→ **Ausgangstext**
Darlehensgeber nicht zur Zahlung der rechnerisch ermittelten "Negativzinsen" verpflichtet

Unter Zugrundelegung der hier anwendbaren AGB-rechtlichen Ausle­gungs­grundsätze ist die Zinsklausel in Ziffer 1 im Einklang mit dem gesetzlichen Leitbild von § 488 Abs. 1 BGB dahin auszulegen, dass die Beklagte nicht zur Zahlung der rechnerisch ermittelten "Negativzinsen" verpflichtet ist. Das folgt, wovon auch das Berufungs­gericht ausgegangen ist, aus der Zusammenschau von Ziffer 1 mit der mit ihr inhaltlich zu einer Einheit verbundenen Einleitung und der Ziffer 6. Etwas anderes ergibt sich nicht aus dem Umstand, dass die Zinsklausel im Unterschied zu der Zinsobergrenze keine ausdrückliche Zinsuntergrenze enthält. Die unterbliebene ausdrückliche Vereinbarung einer Zinsuntergrenze beruht darauf, dass die Parteien bei Vertragsschluss entweder davon ausgegangen sind, dass der variable Zins nach der von ihnen vereinbarten Zinsformel aufgrund der zu erwartenden Markt­ent­wicklung nicht negativ werden könne, oder dass sie aufgrund des Leitbilds und der vertrags­ty­pischen Pflichten eines Darle­hens­ver­trages angenommen haben, dass ohnehin nur den Darlehensnehmer, nicht aber den Darlehensgeber eine Zinszahlungspflicht treffen könne. Das Äquiva­lenz­prinzip kann im Rahmen der Vertrags­aus­legung nicht dazu herangezogen werden, um die Wertigkeit von Leistung und Gegenleistung neu zu bestimmen. Es ist deshalb ohne Belang, ob die Bank bei Absinken des Referenz­zins­satzes einschließlich des Zinsaufschlags unter null ihre Gewinn- oder Refinan­zie­rungsmarge ausweiten könnte, je weiter sich der Referenz­zinssatz in den negativen Bereich entwickelt.

Refinanzierung der Bank in der Regel nicht vom Erwar­tungs­ho­rizont des Kunden umfasst

Diese Auslegung der Zinsklausel entspricht aus der objektiven Sicht der Parteien auch dem Verständnis redlicher und verständiger Vertragspartner in ihrer Eigenschaft als professionelle Marktteilnehmer. Die Vereinbarung eines bestimmten Referenz­zins­satzes - wie hier des 3-Monats-EURIBOR - lässt keinen Rückschluss darauf zu, dass sich die Bank kongruent zu diesem refinanziert. Die Refinanzierung der Bank ist in der Regel ohnehin nicht vom Erwar­tungs­ho­rizont des Kunden umfasst. Dabei ist es unter Zugrundelegung der hier anwendbaren AGB-rechtlichen Ausle­gungs­grundsätze ohne Belang, ob nach der Zinsentwicklung bis zum Zeitpunkt des Vertrags­schlusses ein Absinken des Referenz­zins­satzes einschließlich des Zinsaufschlags unter null während der Vertrags­laufzeit für die Vertrags­parteien vorherzusehen oder zumindest nicht auszuschließen war.

→ **Gespeicherte Zeilen**

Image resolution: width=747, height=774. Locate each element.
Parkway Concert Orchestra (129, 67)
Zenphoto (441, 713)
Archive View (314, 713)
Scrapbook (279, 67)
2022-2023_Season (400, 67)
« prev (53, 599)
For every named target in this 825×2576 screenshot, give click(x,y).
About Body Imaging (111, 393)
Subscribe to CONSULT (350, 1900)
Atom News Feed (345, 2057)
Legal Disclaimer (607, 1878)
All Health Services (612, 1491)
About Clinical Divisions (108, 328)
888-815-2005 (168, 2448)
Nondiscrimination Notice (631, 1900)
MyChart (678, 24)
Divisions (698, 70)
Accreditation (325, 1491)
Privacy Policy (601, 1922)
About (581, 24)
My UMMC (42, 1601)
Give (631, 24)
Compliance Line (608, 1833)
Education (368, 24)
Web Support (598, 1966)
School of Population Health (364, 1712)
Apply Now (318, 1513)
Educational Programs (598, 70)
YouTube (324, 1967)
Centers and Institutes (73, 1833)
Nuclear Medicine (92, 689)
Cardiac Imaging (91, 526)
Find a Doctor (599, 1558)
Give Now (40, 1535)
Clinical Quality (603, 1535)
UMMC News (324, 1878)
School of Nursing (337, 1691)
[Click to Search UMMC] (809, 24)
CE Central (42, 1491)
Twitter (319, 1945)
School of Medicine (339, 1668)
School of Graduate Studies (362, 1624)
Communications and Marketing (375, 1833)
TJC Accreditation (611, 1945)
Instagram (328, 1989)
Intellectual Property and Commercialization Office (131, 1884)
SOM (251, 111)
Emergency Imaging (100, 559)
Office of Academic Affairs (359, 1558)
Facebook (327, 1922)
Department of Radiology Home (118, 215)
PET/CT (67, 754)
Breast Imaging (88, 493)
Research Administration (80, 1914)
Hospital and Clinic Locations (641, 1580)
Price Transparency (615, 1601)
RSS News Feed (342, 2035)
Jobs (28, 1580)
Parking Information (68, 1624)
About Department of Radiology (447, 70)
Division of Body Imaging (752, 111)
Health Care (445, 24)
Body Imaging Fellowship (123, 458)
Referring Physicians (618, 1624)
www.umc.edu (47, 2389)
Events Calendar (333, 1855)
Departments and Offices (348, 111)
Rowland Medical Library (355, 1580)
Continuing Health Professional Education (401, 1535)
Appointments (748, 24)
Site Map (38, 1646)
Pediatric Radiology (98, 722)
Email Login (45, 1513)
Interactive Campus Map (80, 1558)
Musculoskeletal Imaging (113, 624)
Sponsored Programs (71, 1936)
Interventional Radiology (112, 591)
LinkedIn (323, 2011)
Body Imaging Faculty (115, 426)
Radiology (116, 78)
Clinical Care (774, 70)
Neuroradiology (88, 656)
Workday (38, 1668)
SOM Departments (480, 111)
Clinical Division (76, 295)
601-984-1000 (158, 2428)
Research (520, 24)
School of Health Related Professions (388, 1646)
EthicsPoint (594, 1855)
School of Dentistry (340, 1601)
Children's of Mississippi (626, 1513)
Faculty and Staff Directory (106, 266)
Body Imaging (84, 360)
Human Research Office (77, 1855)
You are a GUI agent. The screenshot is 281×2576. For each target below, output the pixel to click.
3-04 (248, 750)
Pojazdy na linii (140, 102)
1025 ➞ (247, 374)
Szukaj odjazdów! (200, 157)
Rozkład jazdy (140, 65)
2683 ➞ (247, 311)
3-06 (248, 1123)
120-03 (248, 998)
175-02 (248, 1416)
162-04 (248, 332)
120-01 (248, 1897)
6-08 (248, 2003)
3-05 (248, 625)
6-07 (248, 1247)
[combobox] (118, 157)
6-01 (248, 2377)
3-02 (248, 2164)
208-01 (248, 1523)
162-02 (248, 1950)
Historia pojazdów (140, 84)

→ **Aufgaben und Übungen**
- A) Fasse den Absatz aus dem Text über Negativzinsen, der mit „Diese Auslegung der Zinsklausel“ beginnt, als kurze Liste zusammen, ohne seine wesentlichen Aussagen wegzulassen.
- B) Gib aus dem Text über Negativzinsen die Passage wörtlich wieder, die bei „Diese Auslegung der“ anfängt und bei „nicht auszuschließen war.“ aufhört.

→ **Ergebnisse der Aufgaben**
- A)
- Die Auslegung der Zinsklausel entspricht aus objektiver Sicht dem Verständnis redlicher und verständiger Vertragspartner als professionelle Marktteilnehmer.
- Aus der Vereinbarung eines bestimmten Referenzzinssatzes, hier des 3-Monats-EURIBOR, lässt sich nicht schließen, dass sich die Bank kongruent dazu refinanziert.
- Die Refinanzierung der Bank gehört in der Regel nicht zum Erwartungshorizont des Kunden.
- Nach den AGB-rechtlichen Auslegungsgrundsätzen ist unerheblich, ob bei Vertragsschluss vorherzusehen oder nicht auszuschließen war, dass der Referenzzinssatz einschließlich Zinsaufschlag während der Laufzeit unter null sinkt.

- B)
Diese Auslegung der Zinsklausel entspricht aus der objektiven Sicht der Parteien auch dem Verständnis redlicher und verständiger Vertragspartner in ihrer Eigenschaft als professionelle Marktteilnehmer. Die Vereinbarung eines bestimmten Referenz­zins­satzes - wie hier des 3-Monats-EURIBOR - lässt keinen Rückschluss darauf zu, dass sich die Bank kongruent zu diesem refinanziert. Die Refinanzierung der Bank ist in der Regel ohnehin nicht vom Erwar­tungs­ho­rizont des Kunden umfasst. Dabei ist es unter Zugrundelegung der hier anwendbaren AGB-rechtlichen Ausle­gungs­grundsätze ohne Belang, ob nach der Zinsentwicklung bis zum Zeitpunkt des Vertrags­schlusses ein Absinken des Referenz­zins­satzes einschließlich des Zinsaufschlags unter null während der Vertrags­laufzeit für die Vertrags­parteien vorherzusehen oder zumindest nicht auszuschließen war.